La fin du film est un feu d’artifice, que les cendres de la mère soit envoyée dans une fusée, et qu’elle y soit moins pas ses cendres que par une photographie, réaffirme cette idée. Le réel n’est pas un en-dehors qui surgit dans nos vies, mais cette extériorité qu’on invite à force de l’avoir imaginée. Un état du monde auquel on ne peut rien, qui ne dit rien, se réalise dans l’idiotie du temps, mais dont le sens et la raison n’ont d’autres racines que celle de l’imagination.
Quittant le détail un instant, dans ce très joli film la réalité n’est pas dans le vacillement des régimes, mais dans la vie de chacun, ce rapport à une réalité sans forme qui se construit dans les imaginaires mêlés. Le socialisme réel n’a pas été l’Histoire, mais une histoire qui a fait la réalité d’une société. Que le narrateur, avec son ami, et sa famille, et les voisins, s’en soit emparé des signes et du langage ne change pas le monde, ni la vie, ni la mort. Mais dans l’ignorance de ce qui est le monde, de ses absolus, il se fait. Celui qui peut raconter une histoire, son histoire, l’Histoire. Avec tendresse et ironie. Les fusées de l’enfance restent intactes.
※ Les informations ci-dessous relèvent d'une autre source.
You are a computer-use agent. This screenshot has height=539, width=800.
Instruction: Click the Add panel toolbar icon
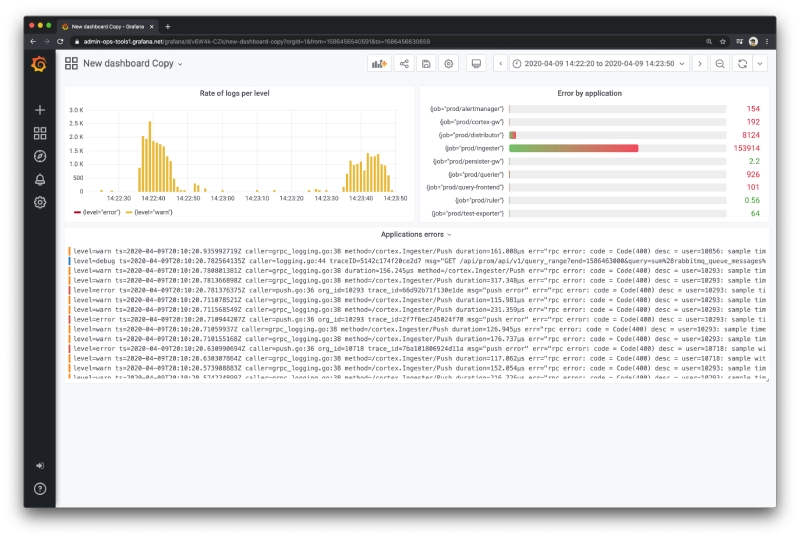(x=379, y=64)
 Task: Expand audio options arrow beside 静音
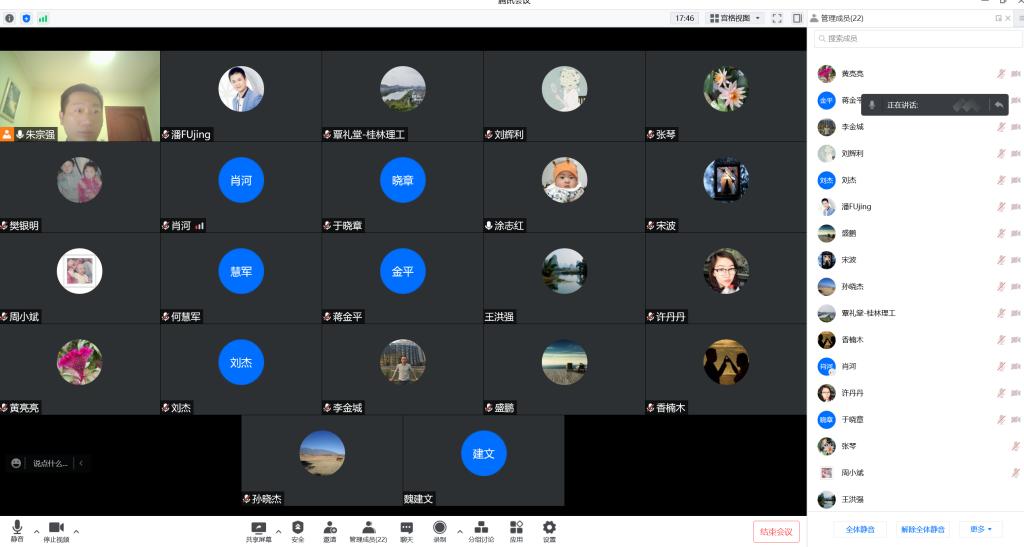(37, 531)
Un homme a marché sur la lune, j’entends les vagues. Rien de ce qui est n’est vraiment. Nos histoires font les choses, la réalité se fait dans la rencontre de la contingence et de l’imaginaire, du rêve et de l’être. Les niveaux du récit sont des jeux d’enfants, seul l’amour met un ordre. Sans amour il n’est que délire ou absurde.
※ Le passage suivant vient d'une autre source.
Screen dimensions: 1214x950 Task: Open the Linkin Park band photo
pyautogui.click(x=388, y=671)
“Good bye Lenine”, n’est pas que le récit d’un récit, ce n’est pas un jeu littéraire. La virtuosité des images, qui appartiennent à des registres très variés : archives,reportages, photo, film, film dans le film, publicités, comptent moins que la réalité du récit. Pour vivre encore, quand la vie est condamnée, quand la vie s’est faite sur un faux-récit, que faut-t-il faire? Raconter des histoires. Et même quand l’histoire ne colle plus aux faits, on peut encore imaginer. Belle trouvaille que cette fiction du cosmonaute qui succède à Honnecker pour ouvrir la DDR au monde, ce héros qui a vu le tout petit pays de la-haut, ce sosie dans la nuit d’une détresse, qui répond à l’enfance et recolle ce qui est à ce qu’on rêve. Peu importe les inexactitudes, dans l’espace de la maman, il suffit de cela pour vivre et mourir. Le réel n’a pas rejoins l’imaginaire, peu importe, il en a été assez proche pour qu’une vie finisse heureuse, et aucun autour n’est dupe.
Le monde de la DDR meurt doucement- dans ce film, moins par la chute de son régime, que par l’évanouissement de son imaginaire. On comprend qu’un cinéaste est né. L’Histoire aura été une contingence, ce qui reste est la faculté de faire naitre le réel, faire naître ces personnages d’une Histoire plus large, celle de la nation allemande, et celle des allemands. Cette histoire particulière est celle de chacun, nos nations ne sont pas des faits, mais naissent de ce fait que les nations se font dans l’imaginaire de l’enfance et dans cette faculté des enfants à distinguer les rêves de la réalité qu’ils produisent.